Every test function MUST have exactly one marker (AGENTS.md §6). Tests without a marker will be rejected in code review.

Marker Description External Deps Typical Duration In check-all
unit Fast, isolated tests without external dependencies None (mocks only) < 1s per test ✅ Stage 6
integration Tests with external services (DB, Redis) Testcontainers / Compose < 30s per test ✅ Stage 7
system Full-stack lifecycle tests with real Podman Podman socket + built images < 60s per test ✅ Stage 10
system_hw Hardware-dependent system tests Podman + real USB microphone < 60s per test ❌ Never
smoke Health checks against built containers Built images (testcontainers) < 30s total ✅ Stage 11
e2e Browser tests via Playwright Full stack + Playwright < 60s per test ✅ Stage 12

[!IMPORTANT] system_hw tests are never included in CI or just check-all. They require real USB microphone hardware and must be run manually via just test-hw.


2. Directory Structure

Test location MUST match the marker. Service-specific tests live inside the service package. Only cross-cutting tests (multi-service interactions, stack-level health) belong in the root tests/ directory.

packages/<pkg>/tests/
    unit/           # @pytest.mark.unit
    integration/    # @pytest.mark.integration

services/<svc>/tests/
    unit/           # @pytest.mark.unit
    integration/    # @pytest.mark.integration

tests/                # Cross-cutting tests only
    smoke/          # @pytest.mark.smoke — stack health checks
    integration/    # @pytest.mark.integration — multi-service
    system/         # @pytest.mark.system — full-stack lifecycle (Podman)
                    # @pytest.mark.system_hw — hardware system tests
    e2e/            # @pytest.mark.e2e — browser tests (Playwright, v0.9.0+)

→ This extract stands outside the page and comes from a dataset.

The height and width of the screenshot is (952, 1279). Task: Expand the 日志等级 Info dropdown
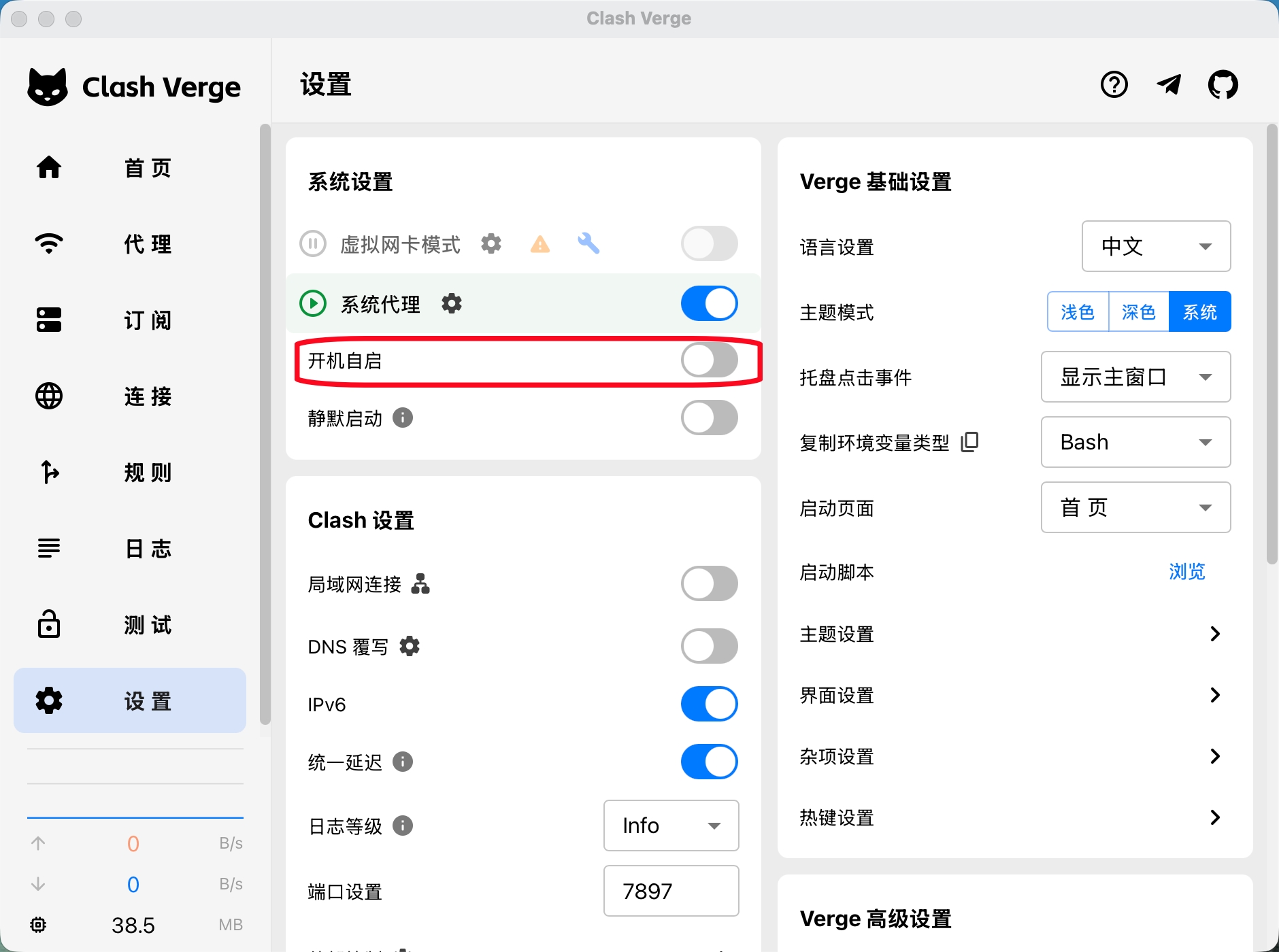671,826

[!IMPORTANT] A test file in tests/unit/ MUST only contain @pytest.mark.unit tests. Mixing markers in a single directory is FORBIDDEN. Exception: tests/system/ contains both @pytest.mark.system and @pytest.mark.system_hw tests because they share Podman socket, DB, and hardware-config fixtures via a common conftest.py.


3. Running Tests

Individual Suites

just test-unit       # Unit tests only (no external deps)
just test-int        # Integration tests (Testcontainers)
just test-system     # System lifecycle tests (Podman + built images, no HW)
just test-hw         # Hardware system tests (requires real USB microphone)
just test-smoke      # Smoke tests (built images via Testcontainers)
just test-e2e        # End-to-end browser tests (Playwright)
just test            # Quick dev: Unit + Integration
just test-all        # All tests except hardware (Unit+Int+System+Smoke+E2E)
just test-cov-all    # Combined coverage map (Unit+Int+System+Smoke+E2E)

Quality Gates

just check           # Fast dev check (4 stages):
                     #   Lock + Ruff + Mypy + Unit Tests
just check-all       # Full CI pipeline (12 stages):
                     #   Lock → Audit → Lint → Type → Unit → Int
                     #   → Containerfile → Build → System → Smoke → E2E

When to Run What

Situation Command What it covers
During development just test Unit + Integration (quick feedback)
Before every commit just check Lint, types, unit tests (no containers)
Thorough test run just test-all All test suites except hardware
Before push / PR just check-all Full 12-stage pipeline incl. build
Before release just check-all All automated gates (see Release Checklist)
Release test audit just test-cov-all Combined coverage map for Changed-Path Audit
With USB mic connected just test-hw Real hardware detection + spawning

4. Writing Tests

Unit Tests

  • Use unittest.mock or pytest-mock for all external dependencies (DB, Redis, Podman, filesystem).
  • No network calls, no containers, no filesystem side-effects.
  • Each test should run in < 1 second.

Integration Tests

  • Use testcontainers for disposable PostgreSQL and Redis instances.
  • Do NOT rely on the Compose stack — integration tests must be self-contained.
  • Use polyfactory for generating Pydantic model instances as test data.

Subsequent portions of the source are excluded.